- THE PROBLEM
Pull out every line in the data that has the string "label" in it.

- Saved data entries

*** Block opens ***

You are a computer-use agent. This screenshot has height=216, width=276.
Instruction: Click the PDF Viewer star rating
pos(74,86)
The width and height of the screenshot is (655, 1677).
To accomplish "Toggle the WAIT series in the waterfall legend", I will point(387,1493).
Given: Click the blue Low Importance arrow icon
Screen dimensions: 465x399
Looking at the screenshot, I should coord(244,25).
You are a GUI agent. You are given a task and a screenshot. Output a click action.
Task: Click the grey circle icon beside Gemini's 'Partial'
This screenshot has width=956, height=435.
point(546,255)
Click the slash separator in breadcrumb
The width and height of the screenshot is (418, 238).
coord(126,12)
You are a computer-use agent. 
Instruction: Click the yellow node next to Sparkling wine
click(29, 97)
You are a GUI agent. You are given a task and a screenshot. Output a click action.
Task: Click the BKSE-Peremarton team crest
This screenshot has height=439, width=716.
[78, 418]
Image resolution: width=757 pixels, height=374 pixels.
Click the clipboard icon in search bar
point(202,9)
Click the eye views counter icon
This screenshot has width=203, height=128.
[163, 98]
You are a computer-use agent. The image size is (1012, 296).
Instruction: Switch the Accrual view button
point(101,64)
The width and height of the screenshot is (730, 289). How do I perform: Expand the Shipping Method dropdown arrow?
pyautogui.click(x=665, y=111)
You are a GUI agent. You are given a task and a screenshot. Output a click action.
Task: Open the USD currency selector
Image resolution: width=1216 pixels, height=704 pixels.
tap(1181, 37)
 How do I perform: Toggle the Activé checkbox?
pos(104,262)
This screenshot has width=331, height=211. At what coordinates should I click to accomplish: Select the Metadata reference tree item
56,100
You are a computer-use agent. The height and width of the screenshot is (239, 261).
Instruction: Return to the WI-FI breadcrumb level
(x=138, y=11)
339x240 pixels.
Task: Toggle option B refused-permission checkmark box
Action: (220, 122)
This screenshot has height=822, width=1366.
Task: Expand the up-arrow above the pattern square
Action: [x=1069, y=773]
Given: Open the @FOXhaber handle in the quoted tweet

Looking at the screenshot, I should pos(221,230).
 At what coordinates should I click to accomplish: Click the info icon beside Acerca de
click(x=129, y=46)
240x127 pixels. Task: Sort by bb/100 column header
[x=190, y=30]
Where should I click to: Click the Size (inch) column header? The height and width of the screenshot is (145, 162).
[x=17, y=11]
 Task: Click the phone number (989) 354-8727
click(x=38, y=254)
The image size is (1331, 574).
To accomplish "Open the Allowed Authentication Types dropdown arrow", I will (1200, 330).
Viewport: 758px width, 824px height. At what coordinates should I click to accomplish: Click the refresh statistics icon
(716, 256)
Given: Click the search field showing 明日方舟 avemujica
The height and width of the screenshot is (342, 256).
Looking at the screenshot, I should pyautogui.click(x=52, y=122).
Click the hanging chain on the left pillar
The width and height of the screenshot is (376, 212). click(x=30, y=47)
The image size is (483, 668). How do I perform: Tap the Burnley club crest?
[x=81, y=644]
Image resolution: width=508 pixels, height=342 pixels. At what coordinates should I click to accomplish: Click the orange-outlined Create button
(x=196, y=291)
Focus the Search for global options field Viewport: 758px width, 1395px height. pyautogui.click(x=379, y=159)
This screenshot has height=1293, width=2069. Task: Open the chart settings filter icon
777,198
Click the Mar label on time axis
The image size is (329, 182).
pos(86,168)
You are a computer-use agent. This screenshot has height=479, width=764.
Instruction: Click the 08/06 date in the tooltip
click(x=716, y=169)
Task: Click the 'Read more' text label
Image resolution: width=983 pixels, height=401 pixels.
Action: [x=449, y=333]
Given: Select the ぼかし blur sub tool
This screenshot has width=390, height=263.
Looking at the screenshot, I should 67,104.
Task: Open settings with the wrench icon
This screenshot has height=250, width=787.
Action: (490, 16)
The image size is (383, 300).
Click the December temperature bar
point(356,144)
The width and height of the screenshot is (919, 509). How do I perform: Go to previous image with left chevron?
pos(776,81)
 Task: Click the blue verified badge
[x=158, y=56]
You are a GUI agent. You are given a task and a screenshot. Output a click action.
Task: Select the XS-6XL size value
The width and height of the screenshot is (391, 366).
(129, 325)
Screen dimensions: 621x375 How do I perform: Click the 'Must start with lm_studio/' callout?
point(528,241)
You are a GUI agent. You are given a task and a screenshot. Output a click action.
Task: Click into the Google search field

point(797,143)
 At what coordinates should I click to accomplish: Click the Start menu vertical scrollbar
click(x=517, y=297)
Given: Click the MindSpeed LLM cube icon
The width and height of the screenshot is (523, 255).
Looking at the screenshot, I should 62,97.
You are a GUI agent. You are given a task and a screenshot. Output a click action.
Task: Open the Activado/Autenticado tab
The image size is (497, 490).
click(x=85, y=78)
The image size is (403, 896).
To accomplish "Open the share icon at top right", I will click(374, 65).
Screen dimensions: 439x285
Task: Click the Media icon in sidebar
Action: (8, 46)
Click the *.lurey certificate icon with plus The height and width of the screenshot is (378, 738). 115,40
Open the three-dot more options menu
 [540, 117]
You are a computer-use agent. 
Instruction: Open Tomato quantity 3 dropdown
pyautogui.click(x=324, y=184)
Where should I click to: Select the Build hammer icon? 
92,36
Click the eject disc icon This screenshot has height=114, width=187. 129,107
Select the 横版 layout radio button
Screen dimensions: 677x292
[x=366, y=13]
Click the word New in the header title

*** Block closes ***

- SOLUTION TO THIS PROBLEM
Click the Mar label on time axis
Task: Click the 'Read more' text label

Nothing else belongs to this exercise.